3.Последнее предпочтительнее и потому, что в то время, как, мировоззрение возможно оптимистическое и пессимистическое, позиция отрицания жизни неестественна и не может быть продумана логически, так как мы сами по существу суть жизнь.

4. Из способов познания и усвоения мира рациональному следует решительно предпочесть мистический, поскольку таинственна и непостижима сама жизнь.

5. Этически положительной не может быть никакая другая цель, кроме сохранения и поддержания жизни. Этим снимается проблема добра и зла как таковая.

6. Смысл жизни не лежит вне жизни. И религиозная, и атеистическая точки зрения на мир допустимы до тех пор, пока они не требуют жертвовать жизнью (моей или других существ).

7.Все современные общества основаны именно на подавлении личности и обесценивании жизни в пользу идеологий и технического прогресса.

8.Восстановление культуры, понимаемой как прогресс в гуманизации общества, возможно только путем усвоения обществом разумного, то есть этического миро- и жизневоззрения, сопровождаемого "господством разума над силами природы" [II, 46].

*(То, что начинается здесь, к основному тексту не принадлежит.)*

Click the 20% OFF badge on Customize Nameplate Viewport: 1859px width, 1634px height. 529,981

9.Единственным таким разумным воззрением и является принцип благоговения (Ehrfurcht, veneratio) перед жизнью. Все другие способы усовершенствования общества и культуры более или менее безнравственны.

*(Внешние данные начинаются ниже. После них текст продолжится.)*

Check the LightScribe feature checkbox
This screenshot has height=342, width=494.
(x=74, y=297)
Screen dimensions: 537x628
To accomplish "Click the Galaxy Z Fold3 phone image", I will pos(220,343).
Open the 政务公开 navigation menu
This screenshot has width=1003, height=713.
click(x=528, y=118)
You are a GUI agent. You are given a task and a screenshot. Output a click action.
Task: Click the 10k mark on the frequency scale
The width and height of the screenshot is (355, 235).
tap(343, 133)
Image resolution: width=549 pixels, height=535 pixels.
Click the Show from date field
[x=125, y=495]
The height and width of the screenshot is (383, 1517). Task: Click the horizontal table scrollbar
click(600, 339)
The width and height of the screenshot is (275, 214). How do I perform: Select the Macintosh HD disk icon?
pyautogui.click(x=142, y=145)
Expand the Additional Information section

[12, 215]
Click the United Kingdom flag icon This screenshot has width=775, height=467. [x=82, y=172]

Как пришел выдающийся мыслитель, столько лет и сил отдавший проблематике христианского учения, к такой секуляризованной форме этики, в которой рационалистические и мистические моменты перемешаны самым причудливым образом? - Перед Швейцером два способа построения аксиоматики морали: религиозный и феноменологический. Оба заключают для него опасности: первый - пессимизма и жизнеотрицания, поскольку с высшей точки зрения жизнь, действительно, призрачна, мучительна и довольно бессмысленна, второй - бездуховности, которой страдают все нравственные учения, ориентирующиеся на видимое. Он, наверное, изрядно помучившись, останавливается на втором, компенсируя его врожденный порок сомнительным постулатом: этичность и есть духовность. "Этическая мистика спасет мир", - не устает убеждать нас Швейцер. Но что это значит? В йогических учениях этическое поведение служит подготовкой к сверхэтическим духовным опытам мистического свойства, в христианстве сверхэтическое мистическое богообщение дает плод этического поведения... Нет, - упрямится Швейцер, - ни то, ни другое, но этика одновременно есть и мистика. Рассмотрим, что мешает мыслителю пойти по религиозному пути построения этики.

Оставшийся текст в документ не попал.